Oleh: Erwin Syahputra
Wakil Ketua Koordinatoriat Wartawan Parlemen (KWP)
Ketika Pilar Demokrasi Terabaikan
Di tengah riuh rendah politik nasional dan derasnya arus informasi digital, satu elemen fundamental dalam demokrasi kerap terpinggirkan: pers. Padahal, pers bukan sekadar penyampai berita. Ia adalah penjaga akal sehat bangsa, pengawas kekuasaan, dan suara bagi mereka yang tak terdengar. Ketika eksekutif, legislatif, dan yudikatif terancam oleh kepentingan, pers hadir sebagai benteng terakhir yang menjaga integritas demokrasi.
Namun, ironisnya, peran vital ini justru sering kali dilupakan—baik oleh penguasa maupun oleh masyarakat yang larut dalam euforia digital dan politik identitas.
Fungsi Vital Pers dalam Demokrasi
Pers memiliki fungsi yang tak tergantikan dalam sistem demokrasi:
– Watchdog Kekuasaan: Mengawasi jalannya pemerintahan, mengungkap pelanggaran, dan memastikan transparansi.

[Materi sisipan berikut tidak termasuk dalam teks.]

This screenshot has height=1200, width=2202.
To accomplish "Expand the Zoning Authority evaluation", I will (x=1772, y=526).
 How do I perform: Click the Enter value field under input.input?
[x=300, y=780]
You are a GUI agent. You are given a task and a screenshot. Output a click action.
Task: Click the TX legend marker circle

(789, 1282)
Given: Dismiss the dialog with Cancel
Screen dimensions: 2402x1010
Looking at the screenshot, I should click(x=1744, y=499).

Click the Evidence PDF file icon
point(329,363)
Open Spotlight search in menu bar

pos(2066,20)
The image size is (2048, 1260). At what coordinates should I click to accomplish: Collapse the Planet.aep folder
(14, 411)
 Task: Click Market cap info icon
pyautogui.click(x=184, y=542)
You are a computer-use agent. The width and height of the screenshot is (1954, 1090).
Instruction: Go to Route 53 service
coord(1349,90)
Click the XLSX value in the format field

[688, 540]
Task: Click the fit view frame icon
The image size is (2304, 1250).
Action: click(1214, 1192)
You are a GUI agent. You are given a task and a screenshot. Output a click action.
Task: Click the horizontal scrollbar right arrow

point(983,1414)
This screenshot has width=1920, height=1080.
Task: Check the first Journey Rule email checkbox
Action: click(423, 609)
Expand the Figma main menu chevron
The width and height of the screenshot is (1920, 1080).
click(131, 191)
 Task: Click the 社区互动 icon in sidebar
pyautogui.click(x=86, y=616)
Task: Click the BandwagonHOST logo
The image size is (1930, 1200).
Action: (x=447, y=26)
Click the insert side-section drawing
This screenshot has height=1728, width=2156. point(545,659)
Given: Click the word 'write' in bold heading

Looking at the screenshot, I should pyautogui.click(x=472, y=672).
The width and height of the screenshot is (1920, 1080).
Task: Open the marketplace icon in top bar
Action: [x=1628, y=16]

– Penyedia Informasi Objektif: Menyajikan fakta, bukan propaganda.
– Pendidikan Publik: Mencerahkan masyarakat agar mampu berpikir kritis dan mengambil keputusan yang bijak.
– Jembatan Komunikasi: Menyambungkan suara rakyat dengan pengambil kebijakan.
– Penjaga Pemilu yang Jujur: Menjadi garda depan dalam menjaga integritas proses demokrasi.
Namun, semua ini hanya mungkin jika pers bebas dan independen. Ketika media tunduk pada tekanan politik atau menjadi alat propaganda, maka demokrasi kehilangan salah satu penopangnya. Tanpa ruang publik yang sehat, demokrasi hanya tinggal slogan kosong.
Jasa Wartawan untuk Negara: Antara Pelayanan Informasi dan Tantangan Etika Publik
Di tengah derasnya arus informasi dan tuntutan transparansi publik, jasa wartawan untuk negara menjadi instrumen strategis dalam membentuk persepsi, menyampaikan kebijakan, dan menjalin komunikasi antara pemerintah dan masyarakat. Namun, di balik fungsi komunikatif ini, terdapat pertanyaan mendasar: apakah jasa wartawan untuk negara sekadar alat promosi, atau justru menjadi jembatan etis antara kekuasaan dan publik?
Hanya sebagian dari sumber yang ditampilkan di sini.